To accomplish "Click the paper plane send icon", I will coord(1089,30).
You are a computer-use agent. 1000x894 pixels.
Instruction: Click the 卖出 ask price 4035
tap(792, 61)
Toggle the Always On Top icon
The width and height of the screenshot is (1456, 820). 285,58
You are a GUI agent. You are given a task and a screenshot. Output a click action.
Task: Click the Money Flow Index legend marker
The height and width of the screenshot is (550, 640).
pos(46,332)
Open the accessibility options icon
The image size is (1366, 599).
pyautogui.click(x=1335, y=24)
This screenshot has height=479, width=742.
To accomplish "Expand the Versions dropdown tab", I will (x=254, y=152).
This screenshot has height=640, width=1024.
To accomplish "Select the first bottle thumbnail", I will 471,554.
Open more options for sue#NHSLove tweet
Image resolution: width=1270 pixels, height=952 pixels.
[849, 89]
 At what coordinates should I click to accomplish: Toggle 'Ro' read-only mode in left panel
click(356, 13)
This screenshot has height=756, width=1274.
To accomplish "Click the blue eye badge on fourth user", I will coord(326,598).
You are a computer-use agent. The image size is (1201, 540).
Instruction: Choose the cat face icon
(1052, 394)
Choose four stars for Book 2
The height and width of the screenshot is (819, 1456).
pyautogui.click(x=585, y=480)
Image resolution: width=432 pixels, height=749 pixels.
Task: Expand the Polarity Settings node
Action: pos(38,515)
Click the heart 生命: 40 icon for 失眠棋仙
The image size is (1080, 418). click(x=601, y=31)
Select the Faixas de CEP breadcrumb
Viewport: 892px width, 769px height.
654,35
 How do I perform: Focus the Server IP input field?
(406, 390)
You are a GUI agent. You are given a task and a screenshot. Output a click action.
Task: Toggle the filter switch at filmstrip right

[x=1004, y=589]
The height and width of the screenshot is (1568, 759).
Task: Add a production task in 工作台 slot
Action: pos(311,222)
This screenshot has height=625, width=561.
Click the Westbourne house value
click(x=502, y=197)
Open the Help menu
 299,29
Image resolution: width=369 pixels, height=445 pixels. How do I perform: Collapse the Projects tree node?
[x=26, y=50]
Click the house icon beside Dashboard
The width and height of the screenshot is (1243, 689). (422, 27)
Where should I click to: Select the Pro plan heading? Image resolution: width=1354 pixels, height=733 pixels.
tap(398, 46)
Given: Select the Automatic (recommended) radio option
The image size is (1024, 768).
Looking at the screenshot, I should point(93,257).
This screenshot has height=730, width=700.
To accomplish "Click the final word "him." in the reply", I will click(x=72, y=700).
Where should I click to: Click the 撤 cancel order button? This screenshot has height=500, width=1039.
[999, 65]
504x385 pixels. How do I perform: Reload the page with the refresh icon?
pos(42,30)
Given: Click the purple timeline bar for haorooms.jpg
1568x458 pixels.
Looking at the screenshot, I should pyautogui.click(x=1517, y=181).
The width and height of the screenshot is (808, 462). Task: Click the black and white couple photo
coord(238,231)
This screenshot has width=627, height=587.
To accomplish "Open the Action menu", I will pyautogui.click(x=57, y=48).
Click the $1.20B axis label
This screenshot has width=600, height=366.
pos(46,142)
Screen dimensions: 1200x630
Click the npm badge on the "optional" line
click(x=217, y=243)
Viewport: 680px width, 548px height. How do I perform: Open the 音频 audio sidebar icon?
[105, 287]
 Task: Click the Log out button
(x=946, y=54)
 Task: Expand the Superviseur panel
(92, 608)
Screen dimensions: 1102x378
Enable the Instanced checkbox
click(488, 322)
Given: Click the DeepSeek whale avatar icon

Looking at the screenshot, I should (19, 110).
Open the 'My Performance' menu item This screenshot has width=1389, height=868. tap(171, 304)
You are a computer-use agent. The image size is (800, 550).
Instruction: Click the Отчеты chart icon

* REQUIREMENT: Working from the entries above, find every line in which the word "agent" occurs and copy it.

* RESPONSE FOR THIS EXERCISE:
You are a computer-use agent. 1000x894 pixels.
You are a GUI agent. You are given a task and a screenshot. Output a click action.
You are a computer-use agent. The image size is (1201, 540).
You are a GUI agent. You are given a task and a screenshot. Output a click action.
You are a computer-use agent. The image size is (800, 550).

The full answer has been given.